**EXERCISE BRIEF**
Render the lines below, from the line with "What do you see at coordinates (843, 442)" up to and including the line with "I want to click on threads-info-icon: i, so", as a Markdown table with the columns Nr and Text, numbering each line and leaving out blank lines.

**GIVEN INFORMATION**
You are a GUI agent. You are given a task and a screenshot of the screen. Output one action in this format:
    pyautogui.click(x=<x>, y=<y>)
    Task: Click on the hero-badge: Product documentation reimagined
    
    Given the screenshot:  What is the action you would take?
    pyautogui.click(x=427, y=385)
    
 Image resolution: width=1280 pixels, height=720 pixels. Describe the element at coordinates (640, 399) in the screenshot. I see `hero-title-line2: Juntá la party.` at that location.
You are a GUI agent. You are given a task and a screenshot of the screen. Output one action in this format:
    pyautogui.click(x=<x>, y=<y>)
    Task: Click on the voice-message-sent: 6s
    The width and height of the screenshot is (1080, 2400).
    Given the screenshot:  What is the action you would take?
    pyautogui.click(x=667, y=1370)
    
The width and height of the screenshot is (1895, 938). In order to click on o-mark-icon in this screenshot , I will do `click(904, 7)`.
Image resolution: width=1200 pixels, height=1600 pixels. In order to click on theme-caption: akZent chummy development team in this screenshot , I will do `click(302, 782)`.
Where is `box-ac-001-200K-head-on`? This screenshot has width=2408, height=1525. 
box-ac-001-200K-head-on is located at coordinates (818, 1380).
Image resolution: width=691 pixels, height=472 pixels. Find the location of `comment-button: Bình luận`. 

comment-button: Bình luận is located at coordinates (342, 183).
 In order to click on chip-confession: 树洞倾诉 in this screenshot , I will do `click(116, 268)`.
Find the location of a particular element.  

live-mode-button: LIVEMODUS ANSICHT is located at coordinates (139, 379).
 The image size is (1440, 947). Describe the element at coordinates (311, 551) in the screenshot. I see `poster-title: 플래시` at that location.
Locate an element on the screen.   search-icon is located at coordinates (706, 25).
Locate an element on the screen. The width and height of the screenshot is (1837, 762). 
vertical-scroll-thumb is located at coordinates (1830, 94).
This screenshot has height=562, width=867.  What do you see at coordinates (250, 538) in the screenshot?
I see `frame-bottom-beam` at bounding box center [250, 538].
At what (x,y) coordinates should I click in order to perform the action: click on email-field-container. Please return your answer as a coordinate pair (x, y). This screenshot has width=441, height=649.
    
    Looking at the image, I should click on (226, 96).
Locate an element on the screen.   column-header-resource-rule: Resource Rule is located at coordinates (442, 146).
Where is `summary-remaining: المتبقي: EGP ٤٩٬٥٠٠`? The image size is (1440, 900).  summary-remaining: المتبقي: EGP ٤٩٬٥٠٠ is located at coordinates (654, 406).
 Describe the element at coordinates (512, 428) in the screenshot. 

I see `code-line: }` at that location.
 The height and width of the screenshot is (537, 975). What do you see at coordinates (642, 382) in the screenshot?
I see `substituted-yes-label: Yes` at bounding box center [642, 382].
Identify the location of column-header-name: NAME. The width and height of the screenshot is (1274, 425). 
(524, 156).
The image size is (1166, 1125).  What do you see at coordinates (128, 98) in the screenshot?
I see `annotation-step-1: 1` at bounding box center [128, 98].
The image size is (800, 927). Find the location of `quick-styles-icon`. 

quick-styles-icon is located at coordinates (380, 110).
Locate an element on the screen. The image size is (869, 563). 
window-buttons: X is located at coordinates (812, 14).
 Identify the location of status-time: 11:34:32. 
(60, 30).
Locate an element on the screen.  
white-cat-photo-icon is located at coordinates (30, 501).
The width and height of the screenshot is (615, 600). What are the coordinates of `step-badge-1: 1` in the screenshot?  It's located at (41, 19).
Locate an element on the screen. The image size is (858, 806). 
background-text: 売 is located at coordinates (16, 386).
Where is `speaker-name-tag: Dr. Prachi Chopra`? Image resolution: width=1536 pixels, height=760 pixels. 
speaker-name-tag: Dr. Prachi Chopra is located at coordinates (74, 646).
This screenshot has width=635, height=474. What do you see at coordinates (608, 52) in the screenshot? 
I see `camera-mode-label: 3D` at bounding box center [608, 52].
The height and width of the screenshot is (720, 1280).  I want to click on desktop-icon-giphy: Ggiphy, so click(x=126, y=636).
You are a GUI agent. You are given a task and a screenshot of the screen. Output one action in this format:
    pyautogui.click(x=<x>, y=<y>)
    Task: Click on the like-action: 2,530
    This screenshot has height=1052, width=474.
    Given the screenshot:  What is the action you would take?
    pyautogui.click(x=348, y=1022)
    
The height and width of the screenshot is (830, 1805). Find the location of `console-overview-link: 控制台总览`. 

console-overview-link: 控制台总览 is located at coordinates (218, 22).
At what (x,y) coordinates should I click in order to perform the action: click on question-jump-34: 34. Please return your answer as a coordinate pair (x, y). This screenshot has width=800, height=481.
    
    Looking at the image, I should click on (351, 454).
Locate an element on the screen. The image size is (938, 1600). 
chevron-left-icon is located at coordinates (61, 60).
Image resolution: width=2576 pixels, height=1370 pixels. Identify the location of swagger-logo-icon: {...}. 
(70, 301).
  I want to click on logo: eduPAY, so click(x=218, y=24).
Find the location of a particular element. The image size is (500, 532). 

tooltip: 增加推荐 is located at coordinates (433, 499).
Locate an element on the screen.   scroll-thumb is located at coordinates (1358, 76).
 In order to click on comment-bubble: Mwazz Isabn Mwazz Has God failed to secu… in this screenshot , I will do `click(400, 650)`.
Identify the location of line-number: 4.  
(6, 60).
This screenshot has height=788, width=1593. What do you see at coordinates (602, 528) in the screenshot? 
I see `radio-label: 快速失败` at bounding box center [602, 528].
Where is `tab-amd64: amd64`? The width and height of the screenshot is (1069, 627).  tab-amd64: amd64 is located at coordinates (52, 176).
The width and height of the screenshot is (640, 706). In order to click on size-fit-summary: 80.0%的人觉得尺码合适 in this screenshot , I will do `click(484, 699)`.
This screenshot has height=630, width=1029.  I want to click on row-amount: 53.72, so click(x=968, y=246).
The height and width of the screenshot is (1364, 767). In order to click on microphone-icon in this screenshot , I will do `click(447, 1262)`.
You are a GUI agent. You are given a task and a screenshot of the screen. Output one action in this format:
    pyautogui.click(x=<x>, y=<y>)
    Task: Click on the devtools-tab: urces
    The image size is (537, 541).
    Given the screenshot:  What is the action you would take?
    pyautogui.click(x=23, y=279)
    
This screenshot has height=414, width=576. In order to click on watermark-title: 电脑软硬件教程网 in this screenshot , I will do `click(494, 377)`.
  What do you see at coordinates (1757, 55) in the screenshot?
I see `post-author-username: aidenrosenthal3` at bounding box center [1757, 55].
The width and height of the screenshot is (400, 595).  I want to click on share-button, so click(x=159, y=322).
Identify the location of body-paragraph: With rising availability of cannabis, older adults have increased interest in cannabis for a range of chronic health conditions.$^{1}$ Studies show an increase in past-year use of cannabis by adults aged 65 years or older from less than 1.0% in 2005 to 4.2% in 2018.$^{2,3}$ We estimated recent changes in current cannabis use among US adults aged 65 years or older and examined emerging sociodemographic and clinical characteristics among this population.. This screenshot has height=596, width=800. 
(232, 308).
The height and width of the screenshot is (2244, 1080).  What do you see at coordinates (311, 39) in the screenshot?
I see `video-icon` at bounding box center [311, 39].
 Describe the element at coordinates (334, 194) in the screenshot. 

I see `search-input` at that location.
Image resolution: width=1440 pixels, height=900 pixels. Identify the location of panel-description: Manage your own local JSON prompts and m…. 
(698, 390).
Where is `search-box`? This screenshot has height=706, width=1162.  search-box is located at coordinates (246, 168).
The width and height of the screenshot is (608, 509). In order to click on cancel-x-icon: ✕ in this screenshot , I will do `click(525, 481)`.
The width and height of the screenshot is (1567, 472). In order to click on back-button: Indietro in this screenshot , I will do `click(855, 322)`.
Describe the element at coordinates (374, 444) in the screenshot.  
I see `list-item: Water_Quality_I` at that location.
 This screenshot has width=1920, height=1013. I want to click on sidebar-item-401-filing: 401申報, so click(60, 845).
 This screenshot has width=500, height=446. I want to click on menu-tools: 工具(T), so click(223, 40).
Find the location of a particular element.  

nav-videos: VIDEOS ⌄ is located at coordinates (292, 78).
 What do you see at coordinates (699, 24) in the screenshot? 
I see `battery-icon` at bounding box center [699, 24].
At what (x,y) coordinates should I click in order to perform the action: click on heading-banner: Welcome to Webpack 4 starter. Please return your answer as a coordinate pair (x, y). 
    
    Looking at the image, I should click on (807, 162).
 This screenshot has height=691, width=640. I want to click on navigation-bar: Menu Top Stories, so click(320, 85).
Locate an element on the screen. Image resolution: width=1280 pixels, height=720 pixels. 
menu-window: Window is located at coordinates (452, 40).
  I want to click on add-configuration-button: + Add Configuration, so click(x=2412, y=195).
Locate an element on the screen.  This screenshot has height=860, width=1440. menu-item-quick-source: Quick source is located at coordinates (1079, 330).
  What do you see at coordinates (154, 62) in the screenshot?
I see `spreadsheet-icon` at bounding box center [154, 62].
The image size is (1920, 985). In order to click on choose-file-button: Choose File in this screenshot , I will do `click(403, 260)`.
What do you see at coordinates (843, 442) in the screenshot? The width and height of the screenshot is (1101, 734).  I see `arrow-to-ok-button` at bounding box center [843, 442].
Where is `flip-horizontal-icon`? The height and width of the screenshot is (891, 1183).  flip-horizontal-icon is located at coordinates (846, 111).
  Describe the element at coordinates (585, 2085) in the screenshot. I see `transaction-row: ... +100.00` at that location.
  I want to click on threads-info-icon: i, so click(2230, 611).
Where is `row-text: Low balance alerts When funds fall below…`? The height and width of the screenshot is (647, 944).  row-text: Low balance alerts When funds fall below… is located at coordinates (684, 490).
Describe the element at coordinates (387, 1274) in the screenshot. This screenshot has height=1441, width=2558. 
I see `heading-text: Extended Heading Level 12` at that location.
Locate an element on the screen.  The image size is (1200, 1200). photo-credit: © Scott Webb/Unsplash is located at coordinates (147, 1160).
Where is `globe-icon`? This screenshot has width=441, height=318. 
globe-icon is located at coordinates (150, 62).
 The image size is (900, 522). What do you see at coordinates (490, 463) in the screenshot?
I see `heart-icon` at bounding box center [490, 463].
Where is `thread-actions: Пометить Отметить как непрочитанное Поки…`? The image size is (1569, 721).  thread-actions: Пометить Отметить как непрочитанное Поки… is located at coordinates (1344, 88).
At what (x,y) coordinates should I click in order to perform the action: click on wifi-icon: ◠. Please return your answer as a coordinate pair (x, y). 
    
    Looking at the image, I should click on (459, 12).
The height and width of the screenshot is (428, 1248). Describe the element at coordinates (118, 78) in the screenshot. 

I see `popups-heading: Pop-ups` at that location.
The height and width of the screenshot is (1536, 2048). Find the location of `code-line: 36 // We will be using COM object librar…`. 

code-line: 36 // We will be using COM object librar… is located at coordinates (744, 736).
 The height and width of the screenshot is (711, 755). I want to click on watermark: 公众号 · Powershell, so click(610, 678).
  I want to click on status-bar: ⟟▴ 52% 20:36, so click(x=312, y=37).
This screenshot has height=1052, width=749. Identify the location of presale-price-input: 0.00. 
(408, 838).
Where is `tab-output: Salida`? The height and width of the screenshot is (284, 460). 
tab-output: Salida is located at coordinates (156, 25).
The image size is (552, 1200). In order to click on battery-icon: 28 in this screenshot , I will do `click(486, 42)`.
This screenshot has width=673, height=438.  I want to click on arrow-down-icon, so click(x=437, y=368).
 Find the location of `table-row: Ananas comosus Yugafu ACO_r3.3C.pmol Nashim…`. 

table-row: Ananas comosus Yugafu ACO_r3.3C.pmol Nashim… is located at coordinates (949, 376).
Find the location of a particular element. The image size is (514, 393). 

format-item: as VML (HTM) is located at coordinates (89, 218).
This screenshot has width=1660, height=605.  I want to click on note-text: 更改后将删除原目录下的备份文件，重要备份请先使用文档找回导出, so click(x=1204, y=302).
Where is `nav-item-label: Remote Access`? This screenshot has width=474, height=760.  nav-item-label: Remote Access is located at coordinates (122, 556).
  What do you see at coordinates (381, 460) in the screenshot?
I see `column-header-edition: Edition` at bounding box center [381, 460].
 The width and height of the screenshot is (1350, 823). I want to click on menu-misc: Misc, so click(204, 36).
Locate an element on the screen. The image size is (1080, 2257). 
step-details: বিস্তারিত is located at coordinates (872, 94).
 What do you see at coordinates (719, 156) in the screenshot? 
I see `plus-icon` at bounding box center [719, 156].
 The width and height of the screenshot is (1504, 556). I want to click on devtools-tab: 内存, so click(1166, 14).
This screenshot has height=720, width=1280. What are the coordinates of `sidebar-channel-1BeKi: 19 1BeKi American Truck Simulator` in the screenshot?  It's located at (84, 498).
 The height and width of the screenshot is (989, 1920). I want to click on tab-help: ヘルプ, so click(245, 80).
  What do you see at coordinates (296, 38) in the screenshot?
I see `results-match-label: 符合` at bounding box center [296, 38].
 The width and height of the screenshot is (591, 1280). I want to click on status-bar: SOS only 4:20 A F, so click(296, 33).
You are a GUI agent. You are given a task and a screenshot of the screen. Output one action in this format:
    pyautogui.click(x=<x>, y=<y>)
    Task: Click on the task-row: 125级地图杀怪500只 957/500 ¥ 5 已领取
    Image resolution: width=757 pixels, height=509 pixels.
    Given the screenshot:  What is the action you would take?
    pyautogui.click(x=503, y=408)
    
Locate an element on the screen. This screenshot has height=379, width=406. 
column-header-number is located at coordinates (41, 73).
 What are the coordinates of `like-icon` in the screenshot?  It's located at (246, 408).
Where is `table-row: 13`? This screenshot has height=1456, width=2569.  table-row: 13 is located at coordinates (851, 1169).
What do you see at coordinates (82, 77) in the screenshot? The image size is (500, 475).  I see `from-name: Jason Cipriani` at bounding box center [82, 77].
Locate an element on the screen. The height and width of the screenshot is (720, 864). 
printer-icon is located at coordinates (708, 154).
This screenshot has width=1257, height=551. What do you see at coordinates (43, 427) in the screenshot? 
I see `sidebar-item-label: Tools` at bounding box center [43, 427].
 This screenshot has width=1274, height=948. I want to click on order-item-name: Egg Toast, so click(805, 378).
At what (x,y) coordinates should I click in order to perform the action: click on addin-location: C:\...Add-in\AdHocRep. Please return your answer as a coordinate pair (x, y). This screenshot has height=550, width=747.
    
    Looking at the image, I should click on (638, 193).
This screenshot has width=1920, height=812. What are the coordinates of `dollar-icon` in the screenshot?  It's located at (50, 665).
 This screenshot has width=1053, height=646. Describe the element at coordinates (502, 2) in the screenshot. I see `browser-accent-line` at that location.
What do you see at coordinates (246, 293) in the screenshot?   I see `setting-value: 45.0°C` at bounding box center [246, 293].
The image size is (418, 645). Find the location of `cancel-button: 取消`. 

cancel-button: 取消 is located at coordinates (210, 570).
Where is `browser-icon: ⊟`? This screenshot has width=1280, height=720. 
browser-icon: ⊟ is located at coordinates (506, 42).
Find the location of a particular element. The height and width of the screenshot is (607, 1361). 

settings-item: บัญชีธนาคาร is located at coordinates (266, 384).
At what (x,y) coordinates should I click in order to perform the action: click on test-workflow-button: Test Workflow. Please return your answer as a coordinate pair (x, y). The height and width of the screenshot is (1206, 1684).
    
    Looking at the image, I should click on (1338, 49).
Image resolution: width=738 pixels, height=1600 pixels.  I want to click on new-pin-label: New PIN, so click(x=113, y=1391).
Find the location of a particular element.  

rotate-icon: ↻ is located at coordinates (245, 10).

**ANSWER SECTION**
| Nr | Text |
|---|---|
| 1 | What do you see at coordinates (843, 442) in the screenshot? The width and height of the screenshot is (1101, 734).  I see `arrow-to-ok-button` at bounding box center [843, 442]. |
| 2 | Where is `flip-horizontal-icon`? The height and width of the screenshot is (891, 1183).  flip-horizontal-icon is located at coordinates (846, 111). |
| 3 |   Describe the element at coordinates (585, 2085) in the screenshot. I see `transaction-row: ... +100.00` at that location. |
| 4 |   I want to click on threads-info-icon: i, so click(2230, 611). |